#### EXTRACT TO READ
A work environment where you are required to perform at a very high level, there are hundreds of eyes examining and judging every one of your movements, and where a small distraction can lead to your death does not seem to be the most appropriate to ensure one’s mental health. But that is just par for the course for astronauts. It should therefore come as no surprise that these professionals are under serious stress and that since the moment space exploration began, astronauts have reported feelings of sadness, lack of intimacy, isolation, fatigue, decreased cognitive performance, and, over time, irritability, insomnia, and symptoms of depression.
Paradoxically, the psychological preparation they receive before a mission too extensive. It is more of an evaluation of the astronaut’s mental capabilities, which will determine whether or not they will ultimately be able carry out the mission. Since there are many more astronauts who want to go on a mission than available missions, the job of psychologists is to screen those who are already fitter and more psychologically stable, rather than to prepare them.
Astronaut Scott Kelly states in his autobiography that psychologists put them in various risk or stress situations and evaluated their response; additionally, during informal encounters, such as a barbecue with NASA employees, the way they dressed or behaved (their alcohol intake, for example) were factors that could tip the balance in favour of another astronaut. Kelly also says that they were subjected to Blade Runner-like questionnaires, with questions like «Would you rather steal something from a department store or beat a dog?» This particular question almost disqualified him, as he later learned, because the psychologists noticed that he was trying to answer what he thought they expected to hear, rather than responding what he actually thought.
«To avoid potential psychotic episodes, the International Space Station astronauts talk weekly to their friends and family»
If prevention fails (remember Astronaut Lisa Nowak, who we talked about in «Settlements on the Moon, cities on Mars»), all space flights have a doctor on board to, among other things, assess whether the mission should be aborted, or, when the episode takes place within the International Space Station, to send the astronaut home. Medical kits also contain tranquilizer, antidepressant, anti-anxiety, and antipsychotic meds, and the astronauts are instructed in all sorts of strange behavioural situations so that they can evaluate the potential mental problem of a partner. In addition, to avoid risks and potential psychotic episodes, the International Space Station astronauts talk weekly to their friends and family via long-distance connections, and a flight surgeon and a psychologist try to detect a potential disorder in time from Earth.
However, this type of problem has not come to appear too much: of the 1,800 medical problems in 89 space shuttle missions between 1981 and 1988, less than 2 % were related to mental health. Besides, space travel has a psychological silver lining. In a survey with forty astronauts, all of them reported positive personality changes due to their stay in space. In particular, their perceived the Earth from space as a unique planet and this greatly increased their appreciation of its beauty, of its lack of frontiers, and of the unity of the human species, as well as the need to protect our planet.
This makes one wonder if it should be mandatory to send our political leaders into space before they take office.

#### DIRECTIONS FOR THIS TASK
According to the article on astronauts' mental health, what did all forty astronauts in the survey report?

#### RECORDS PROVIDED
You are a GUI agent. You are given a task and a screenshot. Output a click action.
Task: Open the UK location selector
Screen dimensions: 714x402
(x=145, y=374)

==

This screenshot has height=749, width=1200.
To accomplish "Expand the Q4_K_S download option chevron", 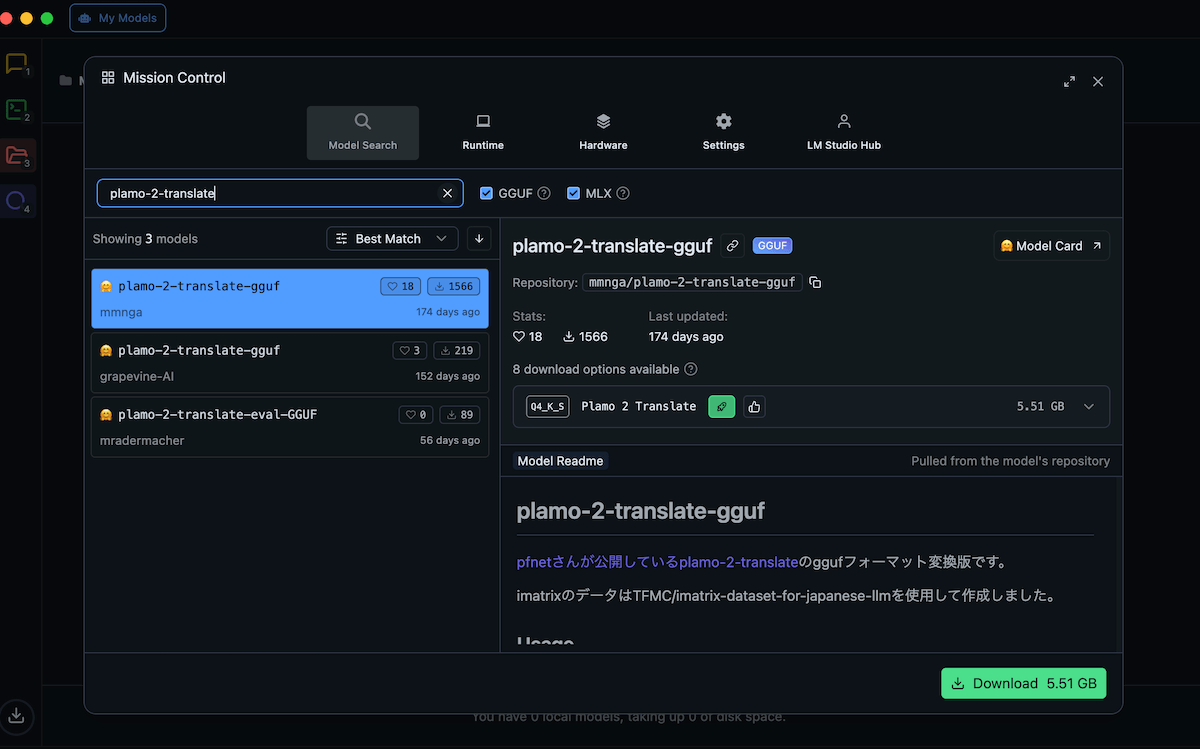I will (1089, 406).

---

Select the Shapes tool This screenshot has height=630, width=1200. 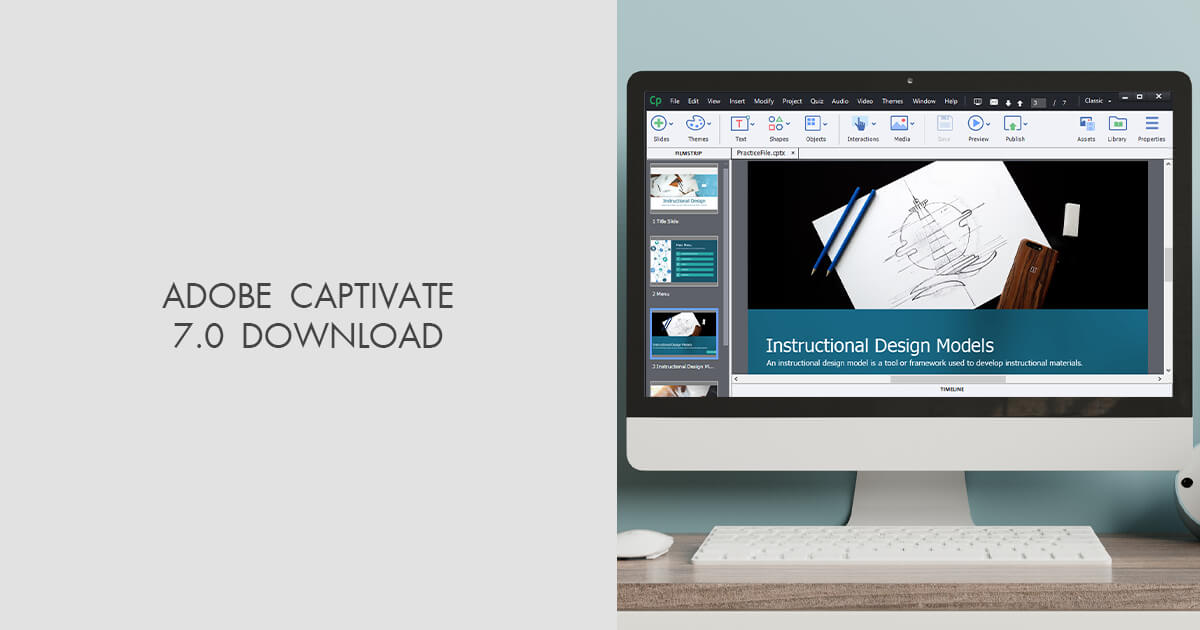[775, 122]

#### SOLUTION TO THE EXERCISE
Positive personality changes due to their stay in space.